Importance of Determining Payment Terms for Customer Invoice
Remember how you felt when you first broke the egg; managed to sell the product the first time and got your payment terms? Can not be described just how happy you were at that time? However, as a business owner, making a sale is nothing, it is a small thing in the midst of real business battles and struggles. In addition to making sales, you must also take steps to ensure that invoices or bills can be received on time.
Making provisions in payments determines the time period the customer must settle the outstanding balance, as well as the acceptable return method. In addition, these payment terms also include discounts that can be enjoyed by customers by paying off invoices before the given date. As a small business owner, you not only have to choose and set payment terms for customers but also must comply with the requirements given by vendors and suppliers.
The Importance of Payment Terms
Sales transactions will not have any meaning if your business has not gotten the money alias is still stuck in the customer. That’s why setting clear payment terms will help you ensure that the business will receive the money needed to meet your business expenses
In addition, this can also provide other benefits such as helping you facilitate everything from budgeting, payment of salaries, and others. Without a schedule and conditions, customers can choose to pay their invoices according to their own schedule, which of course can bring problems to your business, one of which is serious cash flow problems and can hamper the business operations themselves. In addition, businesses that do not set clear payment terms also do not have the resources to collect late fees.
It is important to remember that choosing and defining payment terms does not mean to make customers angry and disappointed. This actually offers additional options for customers to pay off their debts, such as discounts and lines of credit. In some cases, offers like this are far better and can even attract business from competitors.
Most Popular Types of Payment Terms
If you don’t have an idea or are still confused about determining the conditions for payment of your customer’s invoices, below this Journal will provide some of the most popular payment terms and are often displayed on business invoices.
1. Direct payment
This type of provision means the customer or buyer must immediately make a payment and will be due when the product is shipped. In the sense of “Cash Payments” (COD) or “Debt on Receipts.” If the buyer fails to make payment at that time, it means the seller has the right to take back the items.
This type of payment is very beneficial for business owners but will make customers uncomfortable. In some cases, customers can choose to use a different supplier that allows them to evaluate the products and services they receive before giving payment.
2. Net 30
This is the most common payment condition, i.e. net 30 days or n / 30. This means that the buyer must complete payment within 30 days from the date listed on the invoice. It is important to remember that 30 days does not mean 1 month, but rather a count of Haro. For example, when an invoice is written on January 1, then the customer is responsible for paying off payments on or before January 31.

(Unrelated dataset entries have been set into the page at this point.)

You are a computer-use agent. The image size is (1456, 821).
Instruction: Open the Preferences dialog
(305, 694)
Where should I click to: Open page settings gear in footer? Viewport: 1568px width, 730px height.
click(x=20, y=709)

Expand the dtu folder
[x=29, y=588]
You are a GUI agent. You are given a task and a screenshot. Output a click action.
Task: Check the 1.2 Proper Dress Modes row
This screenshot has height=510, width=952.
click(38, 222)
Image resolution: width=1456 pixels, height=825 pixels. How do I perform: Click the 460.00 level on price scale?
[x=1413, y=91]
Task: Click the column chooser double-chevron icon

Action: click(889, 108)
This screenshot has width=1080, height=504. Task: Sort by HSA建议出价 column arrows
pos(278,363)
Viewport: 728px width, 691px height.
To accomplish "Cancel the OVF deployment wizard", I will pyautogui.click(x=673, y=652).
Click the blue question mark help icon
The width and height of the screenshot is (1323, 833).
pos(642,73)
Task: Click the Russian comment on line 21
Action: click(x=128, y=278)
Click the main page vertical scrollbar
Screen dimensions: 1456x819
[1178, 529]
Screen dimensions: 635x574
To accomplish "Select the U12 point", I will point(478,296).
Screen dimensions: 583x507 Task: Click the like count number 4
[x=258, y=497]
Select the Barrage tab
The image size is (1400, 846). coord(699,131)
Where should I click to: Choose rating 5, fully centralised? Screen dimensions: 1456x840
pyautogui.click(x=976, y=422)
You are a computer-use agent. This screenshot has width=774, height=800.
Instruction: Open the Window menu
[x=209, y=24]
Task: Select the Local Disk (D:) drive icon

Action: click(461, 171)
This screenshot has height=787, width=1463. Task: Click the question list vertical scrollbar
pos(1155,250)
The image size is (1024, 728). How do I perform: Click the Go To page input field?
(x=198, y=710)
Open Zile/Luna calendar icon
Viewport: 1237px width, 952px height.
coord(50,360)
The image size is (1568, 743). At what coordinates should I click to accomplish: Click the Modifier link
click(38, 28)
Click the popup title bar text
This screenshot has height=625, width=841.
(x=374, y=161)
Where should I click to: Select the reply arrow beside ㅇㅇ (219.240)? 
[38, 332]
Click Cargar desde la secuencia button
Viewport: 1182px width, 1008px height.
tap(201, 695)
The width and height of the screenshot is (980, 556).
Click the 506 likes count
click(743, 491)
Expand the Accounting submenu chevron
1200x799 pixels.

In addition to net 30, you can also set other conditions, such as net 60, net 90, and so on. This can all be adjusted to your company’s current needs and the agreement between you and the customer.
3. 2/10 Net 30
This provision is almost the same as the above, in which the customer must make a maximum payment of 30 days after the invoice is received. However, this type of provision also offers a 2% discount to customers who pay their payments within 10 days. That way, customers with sufficient cash flow will prefer to pay a maximum of 10 days to get a discount and reduce costs. This of course also be good for your company or business right?